2013年10月17日5時0分 読売新聞

 認知症や知的障害などで判断能力が十分でない人に代わって預貯金や不動産の管理、契約行為などを行う成年後見制度。2000年の開始時は親族が担うのが一般的だったが、核家族化と高齢化で、弁護士や司法書士など専門家が担うケースが増えている。ただ、今後、専門家の不足も懸念されることから、県内では、横手市と湯沢市が「市民後見人」を養成しているが、法律知識が備わっていないため、後見できる対象者が限られるなど課題もある。

 横手市駅前町の市交流センター「わいわいぷらざ」。9日、ここで開かれた市民後見人の養成講座には約20人が参加した。講師の司法書士、藪本孝一さん(39)が成年後見の申し立て書類の書き方や財産調査の仕方を説明すると、受講者は熱心にメモ。同市上内町で福祉協力員を務める小松詳恵さん(73)は「町内にも一人暮らしの高齢者がいる。自分にできることがあればと参加した」と話した。

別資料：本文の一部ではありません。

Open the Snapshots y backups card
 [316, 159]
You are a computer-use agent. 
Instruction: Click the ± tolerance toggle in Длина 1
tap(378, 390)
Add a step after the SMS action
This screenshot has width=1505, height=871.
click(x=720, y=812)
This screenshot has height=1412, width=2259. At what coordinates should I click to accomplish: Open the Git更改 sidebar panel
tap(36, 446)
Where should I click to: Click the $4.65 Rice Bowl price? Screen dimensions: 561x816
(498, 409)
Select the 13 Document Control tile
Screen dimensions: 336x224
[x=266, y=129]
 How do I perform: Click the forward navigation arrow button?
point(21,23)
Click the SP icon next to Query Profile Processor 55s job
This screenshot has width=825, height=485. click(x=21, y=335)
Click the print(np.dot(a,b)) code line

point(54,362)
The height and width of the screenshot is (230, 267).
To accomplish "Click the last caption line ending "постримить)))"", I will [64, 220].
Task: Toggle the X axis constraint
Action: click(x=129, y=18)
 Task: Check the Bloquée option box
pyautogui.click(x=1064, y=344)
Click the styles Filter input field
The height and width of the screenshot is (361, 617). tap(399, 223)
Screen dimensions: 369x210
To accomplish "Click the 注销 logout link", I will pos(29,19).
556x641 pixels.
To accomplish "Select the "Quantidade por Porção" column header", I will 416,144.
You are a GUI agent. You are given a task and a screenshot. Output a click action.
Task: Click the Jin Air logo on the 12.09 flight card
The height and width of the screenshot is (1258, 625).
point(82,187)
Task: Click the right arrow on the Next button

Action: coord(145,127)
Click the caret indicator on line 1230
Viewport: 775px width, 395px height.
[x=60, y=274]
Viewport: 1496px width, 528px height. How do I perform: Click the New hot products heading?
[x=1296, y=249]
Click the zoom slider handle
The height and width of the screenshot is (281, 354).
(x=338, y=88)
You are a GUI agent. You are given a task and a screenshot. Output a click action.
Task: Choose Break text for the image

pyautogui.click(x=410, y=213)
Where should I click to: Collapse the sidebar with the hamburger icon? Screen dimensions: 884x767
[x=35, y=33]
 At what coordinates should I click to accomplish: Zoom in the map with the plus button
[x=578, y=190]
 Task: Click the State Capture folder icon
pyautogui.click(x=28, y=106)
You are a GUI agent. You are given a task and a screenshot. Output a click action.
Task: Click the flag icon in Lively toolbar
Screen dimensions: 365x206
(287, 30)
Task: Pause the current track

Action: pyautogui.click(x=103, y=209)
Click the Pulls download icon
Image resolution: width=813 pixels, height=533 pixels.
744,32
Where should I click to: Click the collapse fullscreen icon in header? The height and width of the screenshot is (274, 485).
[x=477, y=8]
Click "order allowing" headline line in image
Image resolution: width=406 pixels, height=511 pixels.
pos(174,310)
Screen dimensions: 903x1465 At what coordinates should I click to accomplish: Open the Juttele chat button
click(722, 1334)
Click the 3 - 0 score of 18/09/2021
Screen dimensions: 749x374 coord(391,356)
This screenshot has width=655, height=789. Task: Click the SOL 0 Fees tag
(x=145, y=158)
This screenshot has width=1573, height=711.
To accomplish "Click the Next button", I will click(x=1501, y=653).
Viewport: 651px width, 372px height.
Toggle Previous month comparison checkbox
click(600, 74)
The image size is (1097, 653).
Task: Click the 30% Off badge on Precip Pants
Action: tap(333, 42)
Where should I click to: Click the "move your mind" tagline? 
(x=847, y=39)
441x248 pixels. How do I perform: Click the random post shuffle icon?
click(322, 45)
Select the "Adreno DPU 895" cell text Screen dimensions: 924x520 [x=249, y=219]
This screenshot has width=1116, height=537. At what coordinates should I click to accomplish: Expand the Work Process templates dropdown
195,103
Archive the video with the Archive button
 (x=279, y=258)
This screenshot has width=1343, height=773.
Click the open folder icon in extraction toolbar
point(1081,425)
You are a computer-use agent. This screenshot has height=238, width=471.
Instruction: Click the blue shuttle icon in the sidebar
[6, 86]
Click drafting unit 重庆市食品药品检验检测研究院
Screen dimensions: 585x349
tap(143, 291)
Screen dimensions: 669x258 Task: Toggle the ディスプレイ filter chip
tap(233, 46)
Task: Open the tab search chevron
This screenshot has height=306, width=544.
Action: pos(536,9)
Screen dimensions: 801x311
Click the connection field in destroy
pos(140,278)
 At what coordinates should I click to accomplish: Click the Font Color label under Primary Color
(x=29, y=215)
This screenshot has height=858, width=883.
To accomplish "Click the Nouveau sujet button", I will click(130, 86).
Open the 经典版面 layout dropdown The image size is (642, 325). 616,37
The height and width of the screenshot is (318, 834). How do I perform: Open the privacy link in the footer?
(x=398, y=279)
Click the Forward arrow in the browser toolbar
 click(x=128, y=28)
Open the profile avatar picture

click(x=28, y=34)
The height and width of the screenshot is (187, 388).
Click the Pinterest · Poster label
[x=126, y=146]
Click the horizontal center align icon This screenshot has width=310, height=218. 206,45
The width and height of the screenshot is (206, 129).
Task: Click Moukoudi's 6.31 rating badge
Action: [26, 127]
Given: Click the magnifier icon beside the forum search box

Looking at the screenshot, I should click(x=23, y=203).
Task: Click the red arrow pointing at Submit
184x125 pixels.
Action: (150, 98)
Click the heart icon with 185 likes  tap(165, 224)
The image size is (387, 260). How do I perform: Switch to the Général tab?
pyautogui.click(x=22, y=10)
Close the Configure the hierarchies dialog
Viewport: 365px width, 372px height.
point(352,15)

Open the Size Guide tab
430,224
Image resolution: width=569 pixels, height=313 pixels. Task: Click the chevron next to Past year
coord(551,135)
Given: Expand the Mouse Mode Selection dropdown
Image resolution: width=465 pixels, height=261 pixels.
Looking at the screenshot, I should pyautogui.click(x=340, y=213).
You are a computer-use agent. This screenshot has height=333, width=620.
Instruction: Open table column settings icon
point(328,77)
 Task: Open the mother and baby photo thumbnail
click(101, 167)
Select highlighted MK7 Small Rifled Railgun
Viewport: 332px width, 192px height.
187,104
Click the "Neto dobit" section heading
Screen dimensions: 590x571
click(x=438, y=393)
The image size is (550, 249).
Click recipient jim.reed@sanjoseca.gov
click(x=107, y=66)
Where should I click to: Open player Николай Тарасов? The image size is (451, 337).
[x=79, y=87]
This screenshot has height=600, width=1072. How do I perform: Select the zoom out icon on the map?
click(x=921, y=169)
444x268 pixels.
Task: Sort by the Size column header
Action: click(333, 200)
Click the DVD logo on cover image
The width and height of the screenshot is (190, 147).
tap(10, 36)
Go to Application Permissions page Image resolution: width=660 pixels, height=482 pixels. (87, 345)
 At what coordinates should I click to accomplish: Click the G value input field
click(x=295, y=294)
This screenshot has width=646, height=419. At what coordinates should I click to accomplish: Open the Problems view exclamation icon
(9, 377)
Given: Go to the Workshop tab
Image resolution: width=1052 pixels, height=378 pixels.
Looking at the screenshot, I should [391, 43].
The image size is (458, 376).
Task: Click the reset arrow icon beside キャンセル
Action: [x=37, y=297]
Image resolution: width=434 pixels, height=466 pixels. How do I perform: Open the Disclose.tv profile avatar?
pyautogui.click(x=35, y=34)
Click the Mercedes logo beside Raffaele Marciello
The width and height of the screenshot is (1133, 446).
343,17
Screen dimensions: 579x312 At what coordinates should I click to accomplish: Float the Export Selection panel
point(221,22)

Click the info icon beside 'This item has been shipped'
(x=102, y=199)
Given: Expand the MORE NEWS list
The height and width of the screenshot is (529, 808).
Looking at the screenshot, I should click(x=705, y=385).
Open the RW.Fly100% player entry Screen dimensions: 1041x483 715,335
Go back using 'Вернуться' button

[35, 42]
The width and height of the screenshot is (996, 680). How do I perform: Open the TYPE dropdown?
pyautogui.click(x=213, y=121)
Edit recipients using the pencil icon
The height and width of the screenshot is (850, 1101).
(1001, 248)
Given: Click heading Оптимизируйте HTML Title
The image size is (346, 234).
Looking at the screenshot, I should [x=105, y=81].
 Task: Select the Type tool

 秋田家裁によると、県内の昨年の成年後見の申し立て件数は149件で、このうち親族以外の第三者が後見人を務めたのは54件で全体の36%だった。年によって変動はあるものの、08年が113件のうち17件で15%だったのに比べると、大幅に増加した。

 県内の高齢化率は年々上昇、一人暮らしの高齢者世帯も増えており、30年には、高齢化率が全国で唯一40%を上回るとの試算もある。藪本さんは「“後見爆発”になれば専門家だけでは足りない」と話す。

 厚生労働省は11年度、市民後見人を増やそうと、養成モデル事業を全国の20以上の自治体で開始。県内では、横手市と湯沢市が参加し、昨年度、横手市で6人、湯沢市で19人が養成講座を修了して市民後見人の候補者となった。しかし、これまでに家庭裁判所から市に推薦の依頼がなく、実際の活動例はまだないという。藪本さんは「自治体がバックアップ態勢を整え、市民後見人の信用度を上げることが重要」と指摘する。

 専門的な法律の知識や経験を持ち合わせていないことも市民後見人の弱点。後見できる対象が遺産相続で紛争になる可能性の低い人に限られ、両市の担当者は「マッチングできる相手が少ない」と頭を悩ます。「制度自体の認知度が低い」のも広がりを欠く一因だ。

 横手市では今年度、20人が講座を受講しているが、湯沢市では希望者が少なく、開講できなかった。湯沢市の担当者は「単独の自治体で養成やサポートをするのは難しい」と話し、今後、両市で連携できる部分がないか検討する方針だ。